----- ЦИТИРУЕМЫЙ ТЕКСТ -----
Thursday, May 04, 2017

У моря нет ни смысла, ни жалости/ Chekhov, from stories (1888-1890)

Его чтение было похоже на то, как будто он плавал в море среди обломков корабля и, желая спасти себе жизнь, жадно хватался то за один обломок, то за другой!

«Пари» (1888)

[Готовя рассказ для издания А.Ф.Маркса, Чехов изменил заглавие и внес исправления в первые две главы — произвел небольшие сокращения, заменил имена писателей, чьи книги читал студент в заточении (Шекспир, Байрон, Гомер, Вольтер, Гёте), словом «классики»; убрал фразу: «Последнею книгой, которую он прочел, был „Дон-Кихот“ Сервантеса, а предпоследней „В чем моя вера“ гр. Толстого...»]

*
— Я вам не судья, княгиня.
— Не судья? Каким вы тоном говорите, значит, знаете что-то. Скажите!
— Если желаете, то извольте. Только, к сожалению, я не умею говорить и меня не всегда можно понять.
Доктор подумал и начал:
— Ошибок много, но собственно главная из них, по моему мнению, это общий дух, которым... который царил во всех ваших имениях. Видите, я не умею выражаться. То есть главное — это нелюбовь, отвращение к людям, какое чувствовалось положительно во всем. На этом отвращении у вас была построена вся система жизни. Отвращение к человеческому голосу, к лицам, к затылкам, шагам... одним словом, ко всему, что составляет человека. У всех дверей и на лестницах стоят сытые, грубые и ленивые гайдуки в ливреях, чтоб не пускать в дом неприлично одетых людей; в передней стоят стулья с высокими спинками, чтоб во время балов и приемов лакеи не пачкали затылками обоев на стенах; во всех комнатах шаршавые ковры, чтоб не было слышно человеческих шагов; каждого входящего обязательно предупреждают, чтобы он говорил потише и поменьше и чтоб не говорил того, что может дурно повлиять на воображение и нервы. А в вашем кабинете не подают человеку руки и не просят его садиться, точно так, как сейчас вы не подали мне руки и не пригласили сесть...

В Михальцеве у вас живут милостыней три бывших ваших повара, которые ослепли в ваших кухнях от печного жара. Всё, что есть на десятках тысяч ваших десятин здорового, сильного и красивого, всё взято вами и вашими прихлебателями в гайдуки, лакеи, в кучера. Всё это двуногое живьё воспиталось в лакействе, объелось, огрубело, потеряло образ и подобие, одним словом... Молодых медиков, агрономов, учителей, вообще интеллигентных работников, боже мой, отрывают от дела, от честного труда и заставляют из-за куска хлеба участвовать в разных кукольных комедиях, от которых стыдно делается всякому порядочному человеку! Иной молодой человек не прослужит и трех лет, как становится лицемером, подлипалой, ябедником...
-----
* ЗАПРОС: Перепишите, пожалуйста, фрагмент текста, начиная со слов «Его чтение было» и до слов «знаете что-то. Скажите!» включительно, поставив «советчик» вместо «судья».
----- СПИСОК ДАННЫХ -----
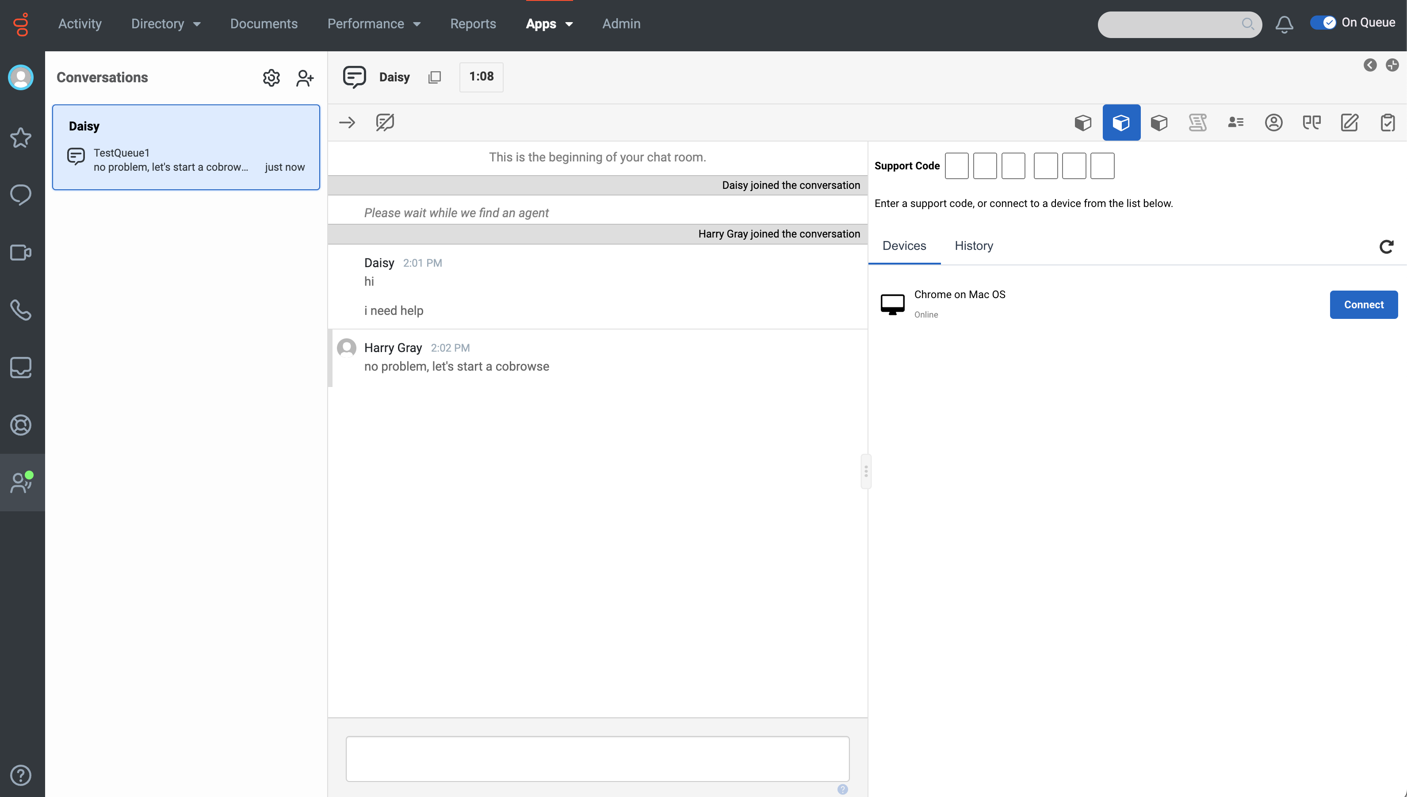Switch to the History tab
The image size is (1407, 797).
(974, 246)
-----
----- СПИСОК ДАННЫХ -----
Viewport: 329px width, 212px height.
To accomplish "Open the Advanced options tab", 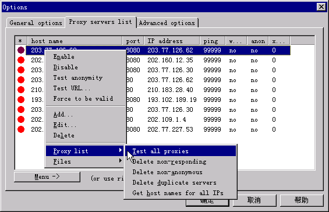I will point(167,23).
-----
* РЕЗУЛЬТАТ:
Его чтение было похоже на то, как будто он плавал в море среди обломков корабля и, желая спасти себе жизнь, жадно хватался то за один обломок, то за другой!

«Пари» (1888)

[Готовя рассказ для издания А.Ф.Маркса, Чехов изменил заглавие и внес исправления в первые две главы — произвел небольшие сокращения, заменил имена писателей, чьи книги читал студент в заточении (Шекспир, Байрон, Гомер, Вольтер, Гёте), словом «классики»; убрал фразу: «Последнею книгой, которую он прочел, был „Дон-Кихот“ Сервантеса, а предпоследней „В чем моя вера“ гр. Толстого...»]

*
— Я вам не советчик, княгиня.
— Не советчик? Каким вы тоном говорите, значит, знаете что-то. Скажите!